Increasing the value of forest fruits by consolidating their markets, which generates jobs and income for the forest communities and contributes to the conservation of the Amazonian forest for future generations.


Currently there is a need to increase the quantities of Amazonian active agents that exist in the products and a need to lower the prices of these products. When buying a soap containing ucuuba (Virola surinamensis), which is a substitute for animal fat, and andiroba, which is a substitute for skin agents, you contribute to a sustainable use of these two Amazonian plant species. Otherwise, the timber of ucuuba would be transformed into broomsticks, and in the case of andiroba, to slats for building roofs. Like any social group, the communities that live in the Amazonian forest must solve the daily problems of survival, such as food, health, clothing, transportation, and education. Without major alternatives, the act of cutting down a 50-year-old tree or killing a 100-year-old turtle is just a detail. If they had alternatives the communities of this region would never sell a 50-year-old andiroba tree, to a timber merchant, for R$ 30.00, especially if someone could make R$ 60.00 per year collecting and selling the seeds of this tree, throughout their lifetime.

The communities of the Amazonian forest are the major allies or enemies of the preservation of this region. To them, everything is a matter of necessity.

Amazon Oil establishes direct contracts, between the forest communities and the company, to reduce dependence on intermediaries, and in most cases, free them from the archaic bartering economy that has been historically common in this region. This bartering economy is a business relationship between the intermediary (buyer) and the forest communities (seller), where payments for oilseeds are made in exchange for daily consumer goods and sold at excessive prices and exorbitant interest rates.

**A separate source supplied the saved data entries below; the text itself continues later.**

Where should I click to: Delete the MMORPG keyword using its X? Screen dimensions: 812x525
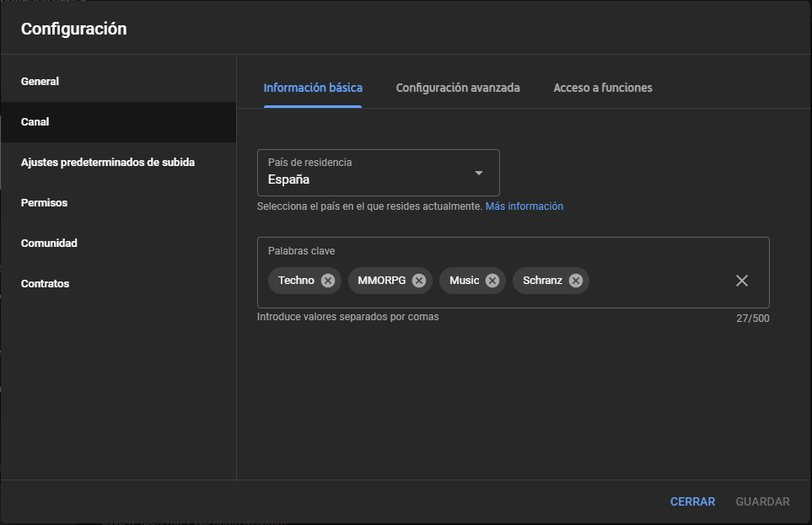(x=419, y=281)
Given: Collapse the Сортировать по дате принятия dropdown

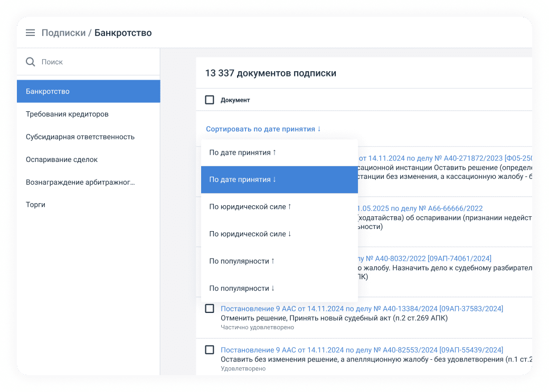Looking at the screenshot, I should pyautogui.click(x=263, y=129).
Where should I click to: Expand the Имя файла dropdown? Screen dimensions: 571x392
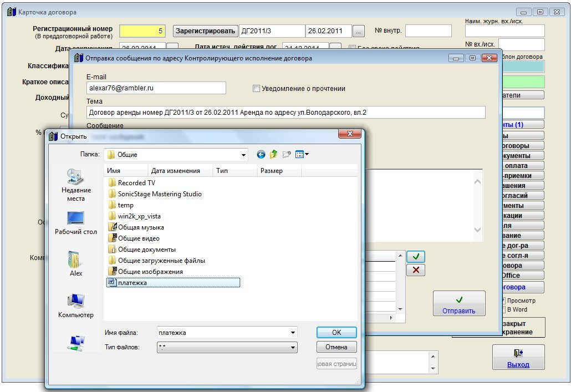click(293, 333)
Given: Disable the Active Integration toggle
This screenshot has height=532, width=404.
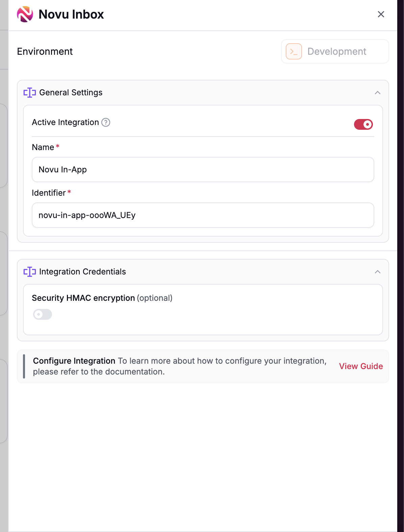Looking at the screenshot, I should coord(363,124).
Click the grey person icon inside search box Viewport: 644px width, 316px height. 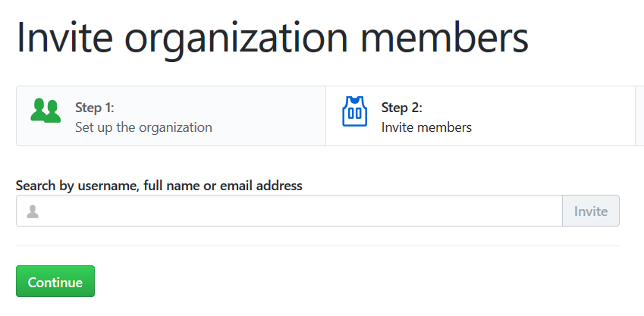33,211
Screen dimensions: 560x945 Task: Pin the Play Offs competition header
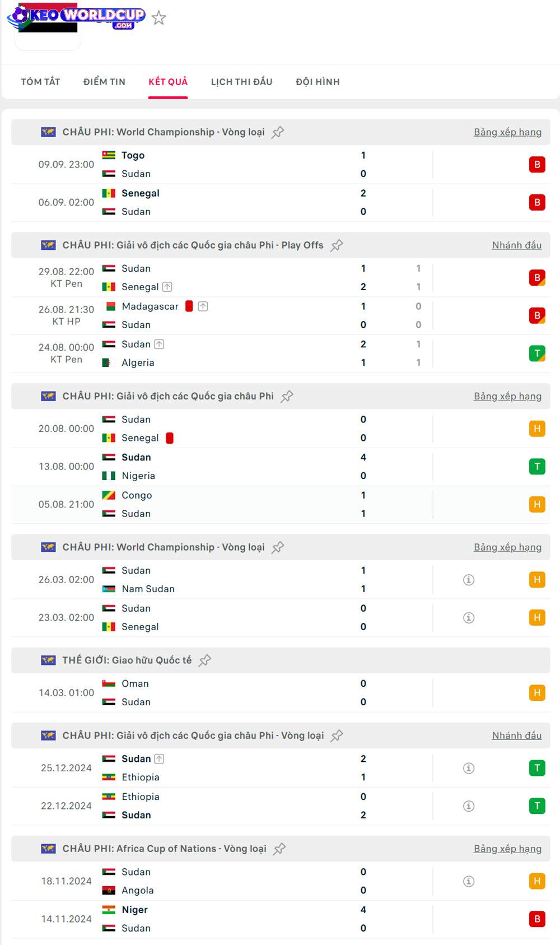[x=337, y=245]
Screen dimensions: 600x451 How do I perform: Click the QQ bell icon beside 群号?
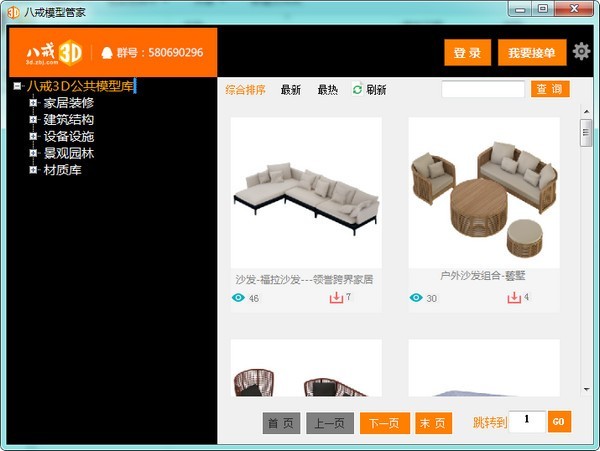107,53
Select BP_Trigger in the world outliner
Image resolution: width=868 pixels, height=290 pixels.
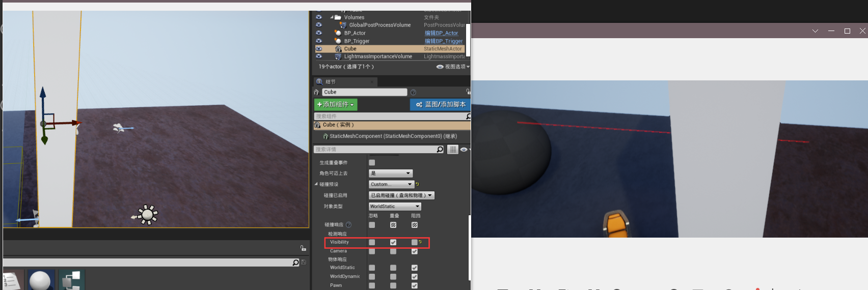357,41
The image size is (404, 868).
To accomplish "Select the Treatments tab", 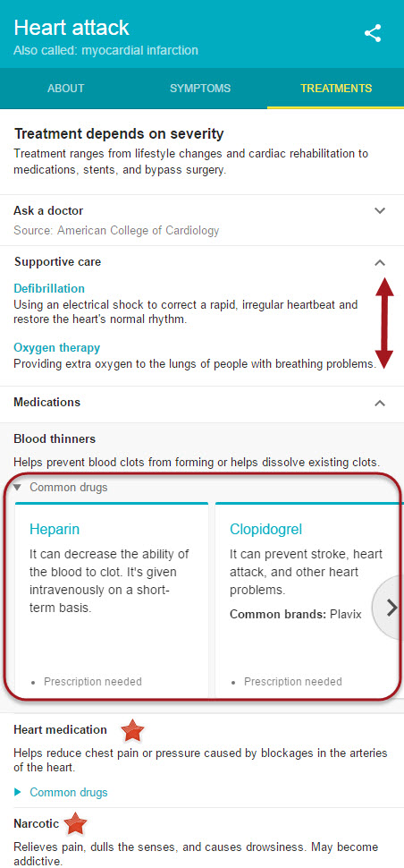I will click(x=336, y=88).
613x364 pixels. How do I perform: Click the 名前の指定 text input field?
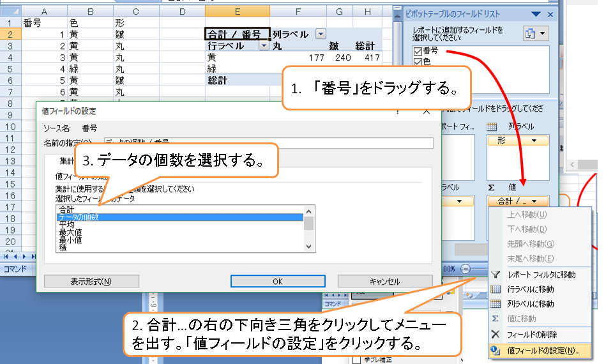pyautogui.click(x=268, y=143)
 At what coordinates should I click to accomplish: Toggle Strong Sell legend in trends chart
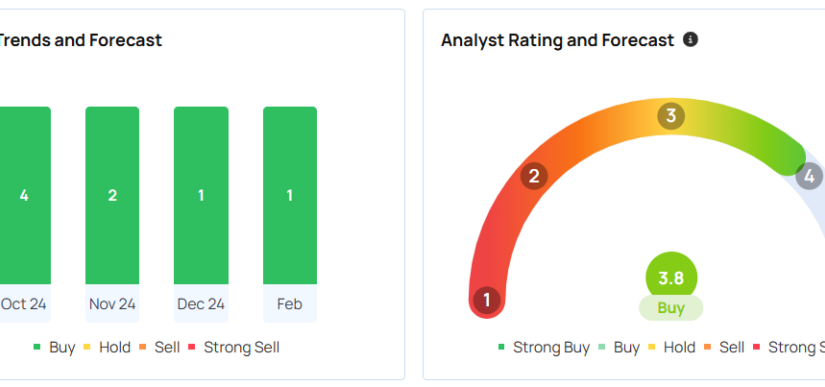point(234,347)
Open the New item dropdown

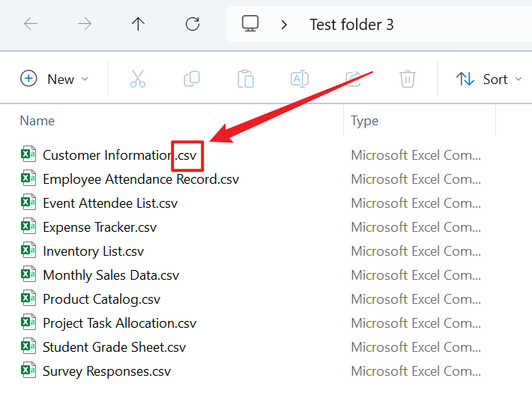pyautogui.click(x=55, y=79)
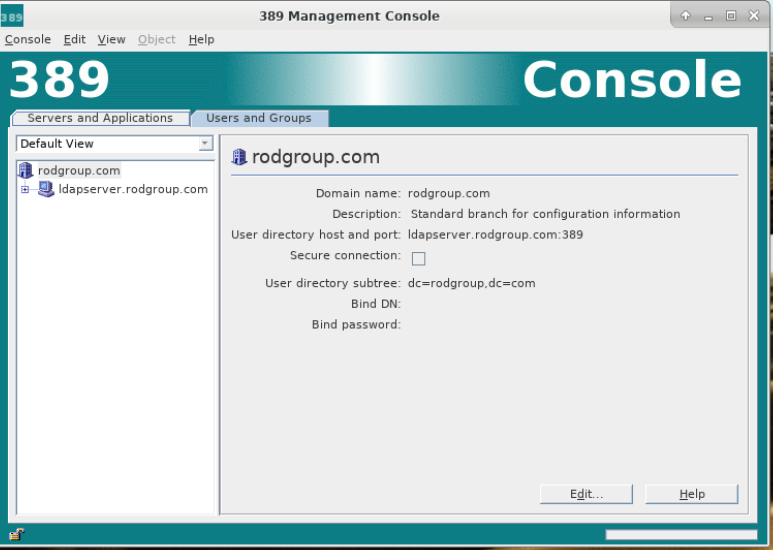Expand the ldapserver.rodgroup.com tree node
The height and width of the screenshot is (550, 773).
[26, 190]
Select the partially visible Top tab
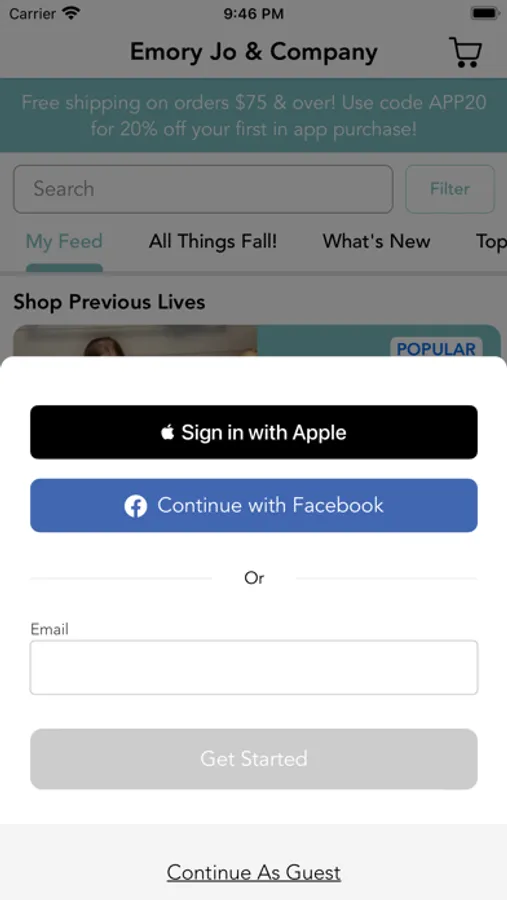 coord(491,241)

In addition to avoiding this type of bartering system, the direct trading between Amazon Oil and the forest communities tends to improve the quality of oils, ensures the ability to trace the origin of oils and provides a steady income to the forest communities for the raw materials they provide. Technology provided by Amazonian Oil, such as seed dryers, increases the capacity of the forest communities to meet pre-established contracts and to be more competitive.

We are always aiming to cultivate ethical, truthful and transparent business relationships with the forest communities.